1.5

491 51 81
                                    

"Yaa hahahahaha ilahi İsmail abi." Can saçma sapan esprilere gülerek ilk defa kumral çocuğun abisi ve arkadaşlarıyla bulunduğu için gergin ve değişik olan ortamı dinç tutmaya çalışıyordu.

Şu an halisaha öncesinde abisinden istediği gibi, irfan'lar gelmeden bahçede oturuyorlardı. Buraya çok alışıklardı hepsi. Altaylar zaten her hafta halisaha düzenlerdi. Arda'lar da kendi arkadaşlarıyla yapardı bunu.

Altay telefonuylaydı. Baris ve İsmail, Arda'larla sohbet ediyordu. Ferdi sadece dinliyordu. Liseli dörtlü ise ilk okul bebeleri gibi sıralanmıştı.

"Sonra da dedim ki ACISA DA OLDURMEZ." Canla beraber -Sıla'nın konserine gittiğinde bayılan İsmail abinin anısına- gülerken, kenan sadece gülüyormuş gibi yapıyordu. Semih ise buna tenezzül dahi etmemişti.

"İsmail yeter lan ütüleme milletin kafasını." Dedi barışım. Bugün yine yakisikliydi. Bir de esprileri var ya. Of of of.

İsmail ona göz devirip bacak bacak üstüne attı. "Onlar mutlu sana noluyo?" Barış, Ismail'in beklemediği tavrı karşısında bozulmuştu sanki.

"Barış pek bir sever her şeye salça olmayı." İsmail hırsını alamamış gibiydi. Barış bir sabır çekti. Arda anlam veremedi.

"Saçını mi boyadın sen?" Biraz sonra İsmail, sanki gönlünü almaya çalışıyormuşçasına barışın kivirciklarinı oksayinca Arda kıskançlık hissetmişti.

Ben olmalıydım...ben olmaliydim...saclarina dokunan ben olmalıydım.

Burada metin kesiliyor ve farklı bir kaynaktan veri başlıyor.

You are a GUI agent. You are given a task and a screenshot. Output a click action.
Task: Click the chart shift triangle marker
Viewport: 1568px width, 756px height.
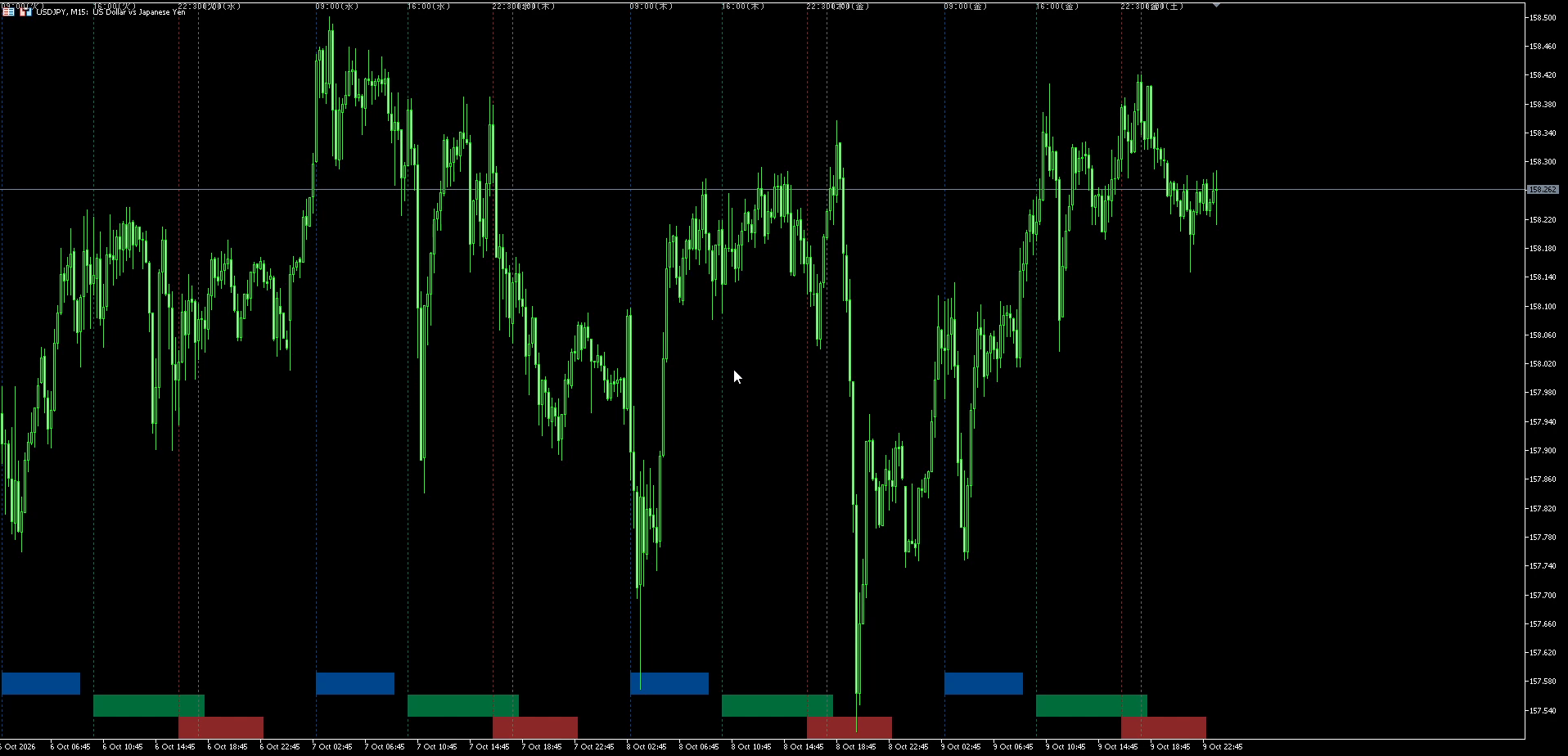coord(1216,6)
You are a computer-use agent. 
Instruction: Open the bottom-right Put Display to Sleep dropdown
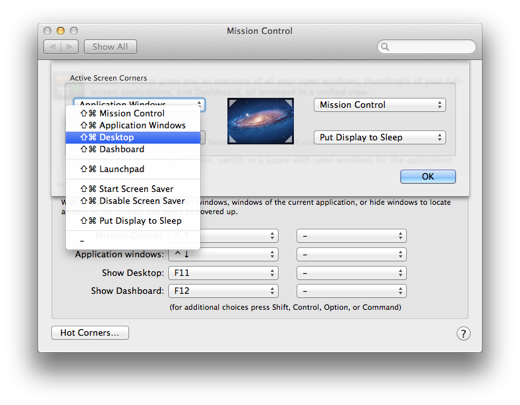click(380, 137)
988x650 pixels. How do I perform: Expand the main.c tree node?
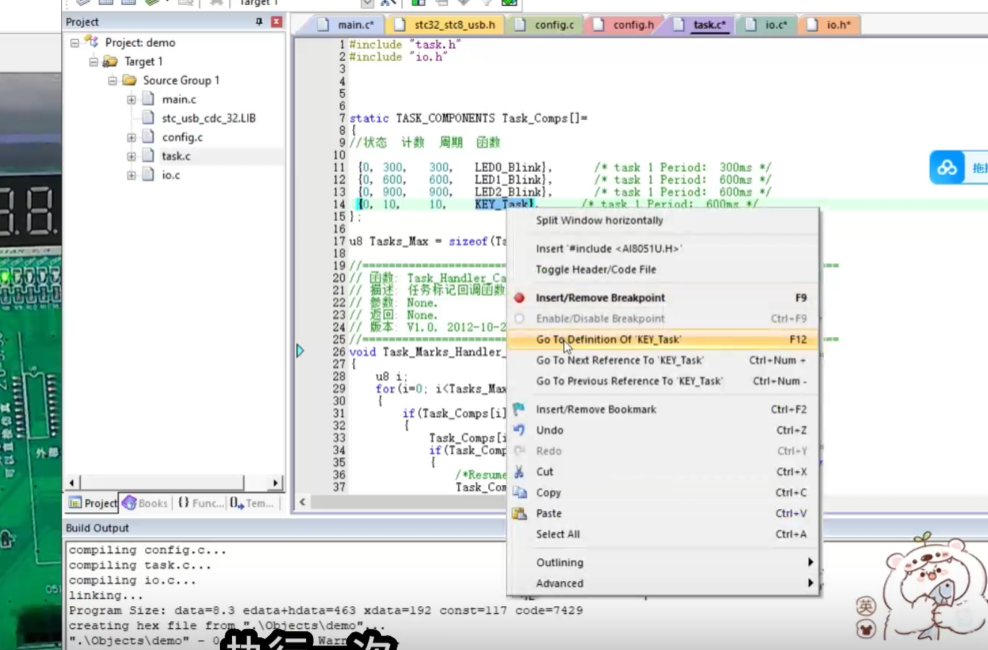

"Yaptık bir şeyler." Dedi gülerek.

"Sen küçüklük fotolarında sapsarısın zaten. Niye boyuyorsun?" Dedi arda boş bulunarak. Hepsi aynı anda ona döndü. Ferdi öksürdü."Ben göstermiştim."

Arda minnetle ona bakıyordu şimdi. Geldiğinden beri pas vermiyordu Arda'ya ama onun yerine olaya el atınca mutlu hissetti kumral olan. Ferdi'ye cok sey borçluydu.

"Siz ne ara görüştünüz ki de mevzu barisin fotolarına geldi." Dedi altay aniden başını telefondan kaldırarak. Şimdi şüpheli bakışlarla Arda ve Ferdi arasında göz gezdiriyordu.

Başladı benim mesai.

"Yaaa abiii biliyo Türkçe yaaaaa." Diyebildi sorguda hisseden arda.

Kimse anlam veremedi. Sadece Ferdi'nin bıyık altından gülümsediğini görmüştü. Bu onu da gülümsetmişti. Sonuçta artık sırdaşlar.

Biraz sonra Ferdi sessiz olan ortamı dağıtmak için sordu. "Kenan, demek takim kaptanısin."

Kenan utana sıkıla cevap verdi.
"Yaptık bir şeyler ya." Semih göz deviriyordu şimdi de. Baştan beri Ferdi'nin yanına oturmak için ısrar eden sarışın çocuk elini yanağına yasladı ve Ferdi'ye biraz daha yaklaştı.

"Ferdi, bu arada saçların ne kadar güzel. Jöleliyor musun doğal hali mi?"

"Yok perma yaptırdı. Mal bu çocuk ya." Dedi arda sinirle. Bu kadar yakın olmasına sinir olmuştu. Sonuçta abisi sayılırdı Ferdi, Semih'in her ne kadar dalga geçse de ilgisi olması normaldi.

"Perma ne demek Dedi Kenan ve Ferdi aynı anda." Iki gurbetçi işte.

"Git annene sor." Dedi semih alayla. Kenan "sen ne diyon lan." Diye bağırdı.

Can gereksiz yere agresiflenen çocuğu kolundan tuttu ve kendine çekti."Cidden annen daha iyi açıklar sakin ol." Dedi.

Abileri şimdi çok saçma bir olaya bakıyormuş gibi bakinca Arda gülümsedi. "Biz de böyle anlaşıyoruz işte."